My grandmother had a reverence for the sun, a holy regard that is now all but gone out of mankind. There was a wariness in her, and an ancient awe. She was Christian in her later years, but she had come a long way about, and she never forgot her birthright. As a child she had been to the Sun Dances; she had taken part in those annual rites, and by them she had learned the restoration of her people in the presence of Tai-me. She was about seven when the last Kiowa Sun Dance was held in 1887 on the Washita River about Rainy Mountain Creek. The buffalo were gone. In order to consummate the ancient sacrifice — to impale the head of a buffalo bull upon the medicine tree — a delegation of old men journeyed into Texas, there to beg and barter for an animal from the Goodnight herd. She was ten when the Kiowas came together for the last time as a living Sun Dance culture. They could find no buffalo; they had to hang an old hide from the sacred tree. Before the dance could begin, a company of soldiers rode out from Fort Sill under orders to disperse the tribe.
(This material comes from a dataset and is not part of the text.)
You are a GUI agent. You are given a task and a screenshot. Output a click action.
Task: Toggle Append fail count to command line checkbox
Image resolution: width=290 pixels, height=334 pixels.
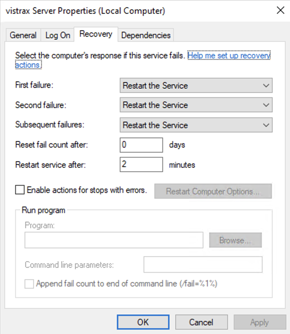29,284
Forbidden without cause an essential act of their faith, having seen the wild herds slaughtered and left to rot upon the ground, the Kiowas backed away forever from the medicine tree. That was July 20, 1890, at the great bend of the Washita. My grandmother was there. Without bitterness, and for as long as she lived, she bore a vision of deicide.
N. Scott Momaday, The Way to Rainy Mountain (University of New Mexico Press, 1969)
Oh, Momaday.
Tragic story. So many losses amongst so many peoples.
(o)
What it must have been like to look into the eyes of an elder, eyes that watched the last Sun Dance. How will we behold the end of ourselves?
I don’t know. I don’t dare to hope that Anglo-American culture is threatened with such a harrowing anytime soon.